So, I got on this “Prince Naseem 2024” kick a while back. Don’t ask me why. Maybe it was the endless grey of spreadsheets, or just feeling like everything these days is so… predictable. I thought, hey, remember that guy? The unpredictability, the sheer nerve. Maybe there’s something there I could, you know, use.

My grand plan wasn’t to start flipping into boardrooms, mind you. Nothing that daft. It was more of an internal thing. I started by digging out some old footage. Not just the flashy knockouts everyone remembers, but the entrances, the weird interviews, even the moments between rounds. It was a deep dive, alright. I spent a good few evenings just… watching. Trying to figure out what made it all tick, beyond the obvious talent.
- First, I really looked at the confidence. Was it all show, or did he genuinely believe every bit of it?
- Then, the actual boxing. The weird angles, the hands down stuff. How much was skill, how much was just pure audacity getting him through?
- And I tried to see it from a 2024 lens. Would that fly today? With all the instant analysis and social media picking everything apart?
My little “practice” then moved to, well, trying to inject a tiny bit of that… let’s call it “Naseem energy” into my own dull routine. I had this presentation coming up, you see. The kind that usually puts everyone to sleep. I thought, okay, I won’t do a flip, but maybe I can be a bit more… flamboyant? A bit more unexpected in my delivery?

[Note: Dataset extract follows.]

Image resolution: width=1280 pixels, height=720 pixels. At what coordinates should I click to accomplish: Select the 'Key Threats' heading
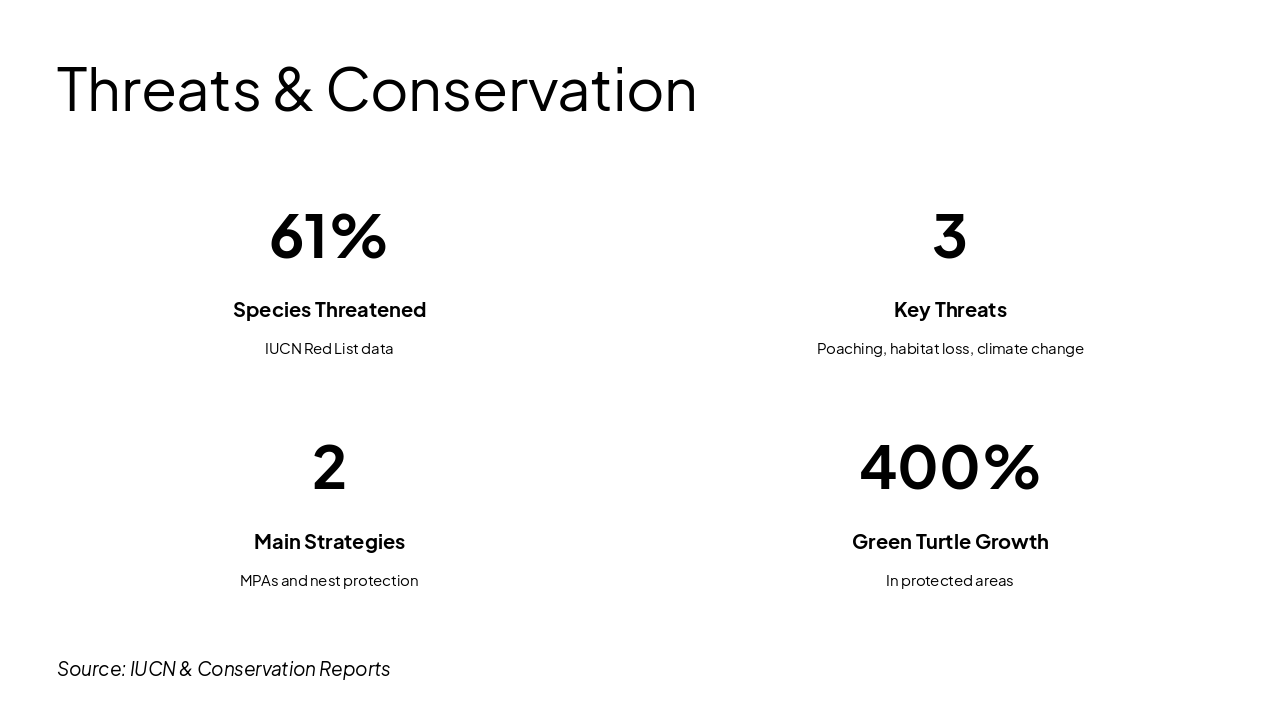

Well, that was an interesting experiment. Let’s just say my attempt at a “surprise” opening remark landed with a thud. Not even a confused thud, just a flat, awkward silence. My “unpredictable” slide transition? Caused more confusion than excitement. It turns out, being Prince Naseem is a full-time job, and probably requires being Prince Naseem to begin with. My big takeaway? Some things are just inimitable. And maybe my spreadsheet-filled life doesn’t need that kind of spice after all. Or, if it does, I’m not the guy to deliver it like he did. It was a bit of a letdown, honestly. I was hoping for some kind of revelation, but mostly I just felt a bit foolish.
So, why do I even bother sharing this, right?
Because this whole experience reminded me of something from way back. Years ago, I worked at this small startup. We had this boss, a real ideas guy, always chasing the next big thing. He’d read a book or see a documentary and suddenly, we’d all have to pivot our entire strategy. One week it was “radical candor,” the next it was “agile everything,” then it was “growth hacking” by trying the most outlandish marketing stunts you could imagine. He was trying to be this disruptive, unpredictable force, kind of like how I was trying to channel Naseem.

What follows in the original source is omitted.